The Alabama State Flag
Though Alabama entered the Union in 1819, it wasn't until the state seceded from the Union in 1861 that Alabamans adopted a flag of their own. At the Secession Convention of January 11, 1861, distressed Alabama citizens decided to withdraw from the Union of the United States. At the same time, they adopted their own flag. Designed by a group of Montgomery women, the "Secession Convention Flag" became Alabama's first official flag. Because Alabama had left the union, the flag was often referred to as the "Republic of Alabama flag."
The Republic of Alabama flag displayed a different scene on each side.
The Republic of Alabama flag did not fly long. On February 10, 1861, one month after it was adopted, the flag was damaged in a severe storm and was moved to the Governor's office, never to fly over Alabama again.
Without a flag of their own, Alabamans rallied under the flags of the Confederate States of America. From March 4, 1861 until April, 1865 one of two Confederate National Flags waved over Alabama soil.
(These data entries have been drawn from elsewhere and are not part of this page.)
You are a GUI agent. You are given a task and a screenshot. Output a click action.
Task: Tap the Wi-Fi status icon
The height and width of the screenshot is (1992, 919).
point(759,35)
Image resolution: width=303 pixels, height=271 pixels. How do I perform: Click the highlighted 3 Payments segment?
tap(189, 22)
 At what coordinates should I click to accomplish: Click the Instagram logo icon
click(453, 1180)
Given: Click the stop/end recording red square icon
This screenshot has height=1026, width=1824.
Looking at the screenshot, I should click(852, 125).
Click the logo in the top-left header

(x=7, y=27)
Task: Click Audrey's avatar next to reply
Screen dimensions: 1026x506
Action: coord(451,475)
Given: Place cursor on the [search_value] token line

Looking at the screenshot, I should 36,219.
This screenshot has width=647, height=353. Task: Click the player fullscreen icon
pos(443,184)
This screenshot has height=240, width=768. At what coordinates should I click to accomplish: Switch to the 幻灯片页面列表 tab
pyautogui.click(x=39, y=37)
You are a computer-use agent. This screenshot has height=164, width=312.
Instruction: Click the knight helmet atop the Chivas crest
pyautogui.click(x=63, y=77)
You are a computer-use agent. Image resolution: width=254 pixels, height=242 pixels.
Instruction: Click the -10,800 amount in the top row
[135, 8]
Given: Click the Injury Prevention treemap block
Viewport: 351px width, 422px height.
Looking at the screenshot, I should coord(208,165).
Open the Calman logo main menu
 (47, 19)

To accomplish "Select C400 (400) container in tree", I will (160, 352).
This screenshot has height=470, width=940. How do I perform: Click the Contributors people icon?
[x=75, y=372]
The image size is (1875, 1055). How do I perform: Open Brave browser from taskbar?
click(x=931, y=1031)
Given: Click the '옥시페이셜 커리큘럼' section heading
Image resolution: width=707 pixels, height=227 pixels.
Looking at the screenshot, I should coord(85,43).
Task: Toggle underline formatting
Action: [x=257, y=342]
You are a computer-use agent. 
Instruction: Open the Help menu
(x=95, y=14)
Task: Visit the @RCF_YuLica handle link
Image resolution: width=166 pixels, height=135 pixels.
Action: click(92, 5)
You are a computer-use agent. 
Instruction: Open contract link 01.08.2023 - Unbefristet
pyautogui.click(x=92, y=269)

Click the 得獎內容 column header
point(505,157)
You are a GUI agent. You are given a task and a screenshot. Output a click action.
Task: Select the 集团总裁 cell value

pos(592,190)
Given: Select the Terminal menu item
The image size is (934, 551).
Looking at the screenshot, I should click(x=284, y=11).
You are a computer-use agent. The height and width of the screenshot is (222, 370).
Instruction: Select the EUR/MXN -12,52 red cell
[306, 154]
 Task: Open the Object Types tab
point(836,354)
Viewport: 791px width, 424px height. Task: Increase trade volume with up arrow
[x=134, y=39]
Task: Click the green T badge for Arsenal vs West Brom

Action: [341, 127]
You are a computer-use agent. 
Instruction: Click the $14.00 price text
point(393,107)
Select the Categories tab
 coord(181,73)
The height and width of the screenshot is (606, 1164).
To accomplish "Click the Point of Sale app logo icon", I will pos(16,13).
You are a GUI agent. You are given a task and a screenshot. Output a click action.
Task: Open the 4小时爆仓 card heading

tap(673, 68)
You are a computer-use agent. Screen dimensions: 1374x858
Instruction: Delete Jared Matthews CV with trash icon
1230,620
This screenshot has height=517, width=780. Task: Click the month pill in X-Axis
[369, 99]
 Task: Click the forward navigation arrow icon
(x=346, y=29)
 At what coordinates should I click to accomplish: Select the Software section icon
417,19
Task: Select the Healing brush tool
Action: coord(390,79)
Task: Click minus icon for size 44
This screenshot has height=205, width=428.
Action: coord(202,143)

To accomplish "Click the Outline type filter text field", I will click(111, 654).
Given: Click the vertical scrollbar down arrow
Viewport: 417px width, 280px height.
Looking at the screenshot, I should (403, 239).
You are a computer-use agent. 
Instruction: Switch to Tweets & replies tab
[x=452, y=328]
After the war, the flag of the United States was raised over the state. It flew until 1891 when Alabama finally decided on a design for a unique state flag.
Four years later, on February 16, 1895, 76 years after being admitted to the Union, the Alabama Legislature authorized the "crimson cross of St. Andrew on a field of white" as its official flag in the Acts of Alabama. Reminiscent of the Confederate battle flag, it was designated that the crimson bars were not to be less than six inches broad and were to extend diagonally across the flag. Because Act 383 did not specify a particular format, the flag is sometimes depicted as a square and at other times depicted as a rectangle.
For 141 years the crimson cross has flown proudly over the state of Alabama.